MDM client - server communication

0
votes

After reading and searching, apple MDM client - MDM server interaction seems to be:

  • When Server wants do sth on devices, it sends a notify to APNS (with device token & AppID for APNS to know which devices and application need to receive notification).
  • APNS send notify to provided app on provided device
  • when receive notify from APNS, Apple-MDM-client will connect to server, get command and do the command task on devices.

My questions are:

  • The application that registered for APNS is my application (MY_APP, not Apple-MDM-client). That means the one which receive notification is my MY_APP. Then how Apple-MDM-client know about the notification in order to connect to MDM server?
  • The solution can be: MY_APP receive notification, then connect to server, get command and push received commands to Apple-MDM-client, tell Apple-MDM-client do the task. If this approach is correct, how MY_APP can communicate to Apple-MDM-client?

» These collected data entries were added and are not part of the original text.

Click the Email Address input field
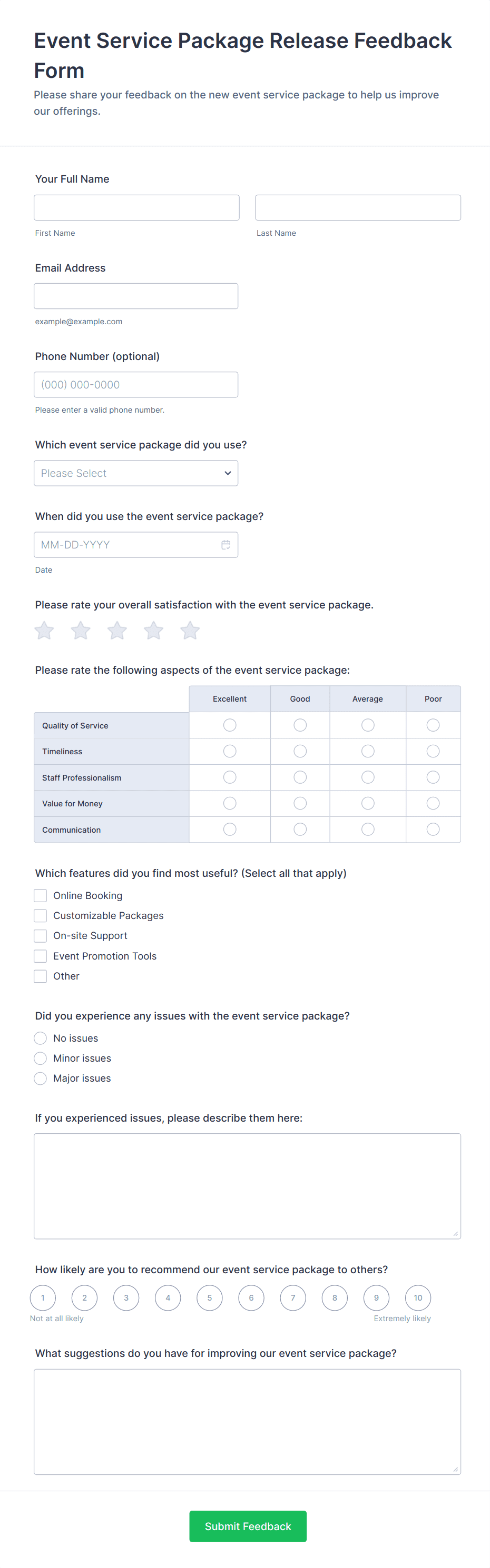This screenshot has height=1568, width=490. point(136,296)
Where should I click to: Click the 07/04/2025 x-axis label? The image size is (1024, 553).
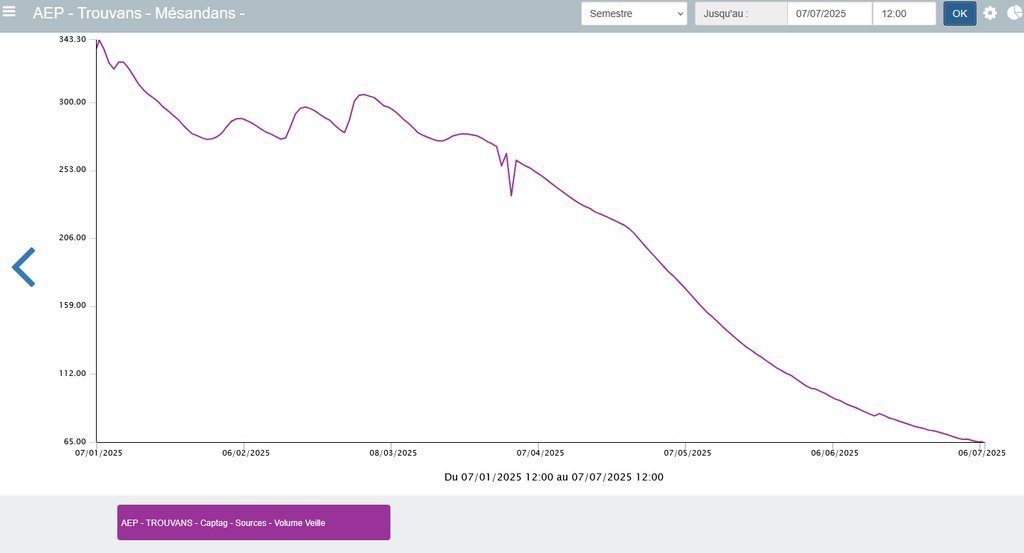click(x=539, y=453)
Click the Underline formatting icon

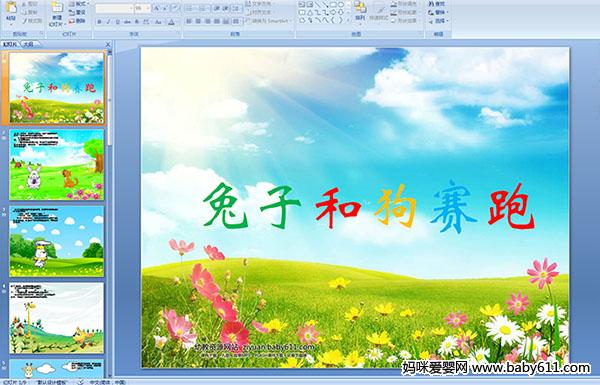point(117,22)
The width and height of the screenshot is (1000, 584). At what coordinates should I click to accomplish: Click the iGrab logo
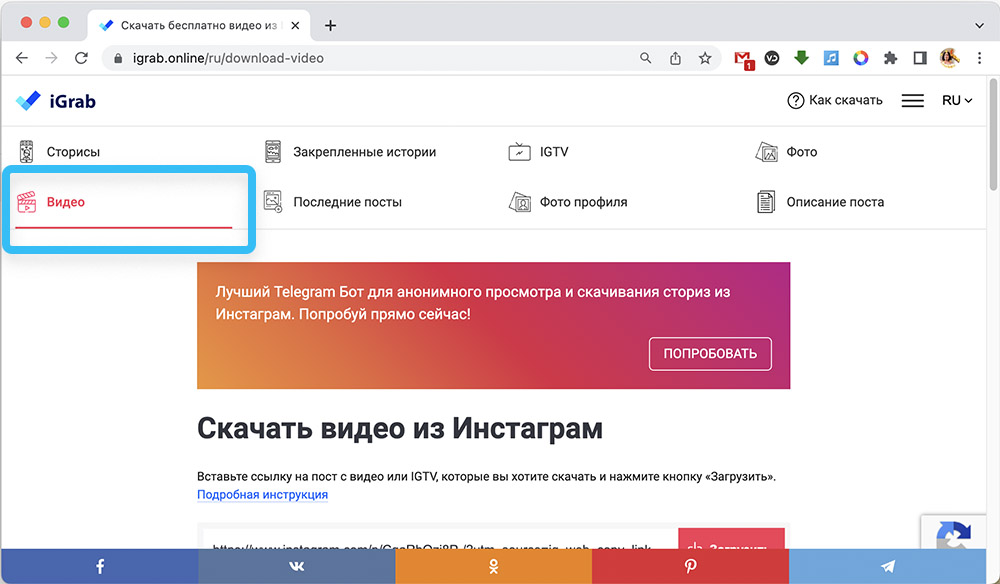pyautogui.click(x=56, y=101)
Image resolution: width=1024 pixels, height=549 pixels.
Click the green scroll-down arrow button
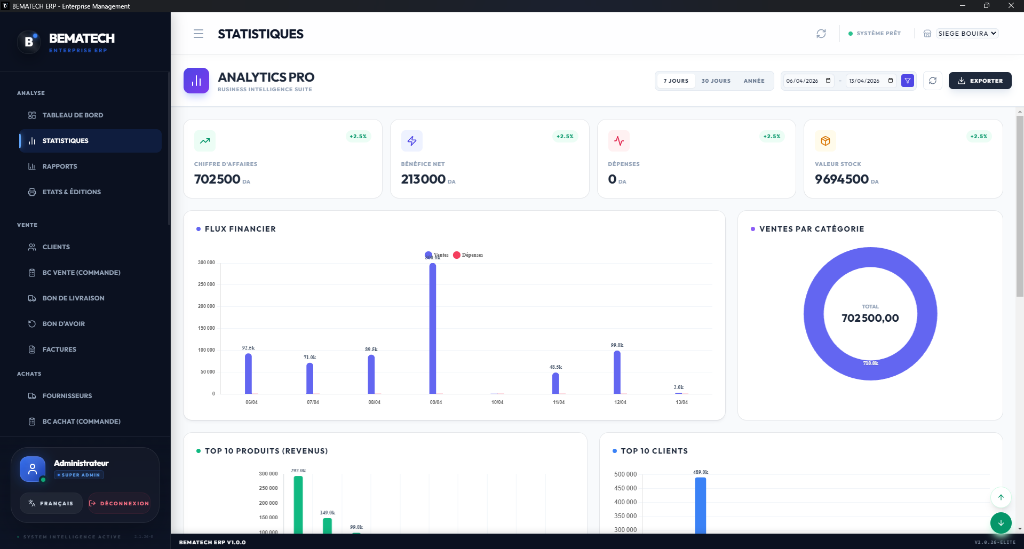1000,522
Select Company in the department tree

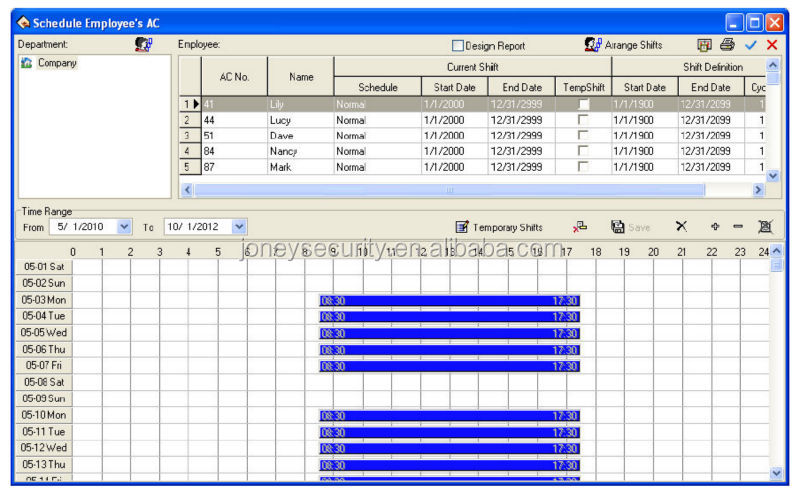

There must be API for that purpose but I can not find it via google...

2
iosapple-push-notificationsmdm
I edited your question to get rid of mentioning me. It's not common to ask somebody personally on StackOverflow.Victor Ronin

2 Answers

2
votes

Please take a look at my answer for your original question: How does MDM in IOS really work?

MDM is clientless protocol. Your MY_APP is not involved in MDM protocol.

What happens is:

  • Your server send push notification using device token, topic and PushMagic.
  • This is a little bit unusual push notification, because you don't specify AppID (Check "Structure of MDM Messages" section in the MDM documentation
  • This push message goes directly built-in MDM client
  • MDM client will go and talk to server (to get new commands)

As you can see your app isn't involved in MDM at all.

2
votes

I would like to enforce Victors answer(because answers to Apple's MDM are so few on the internet)!

Again, in MDM protocol the is no application that has to subscribe to Apple's push notification service, the iOS is the client here. He will be dealing with handling the requests from APNS, but for this to happen the device must have a special kind of configuration profile installed, named an enrollment profile, which is like a normal configuration profile with two payloads in it: an MDM payload, and a Certificate payload, and thats it! After the user install is, the iOS client is ready to receive requests from APNS.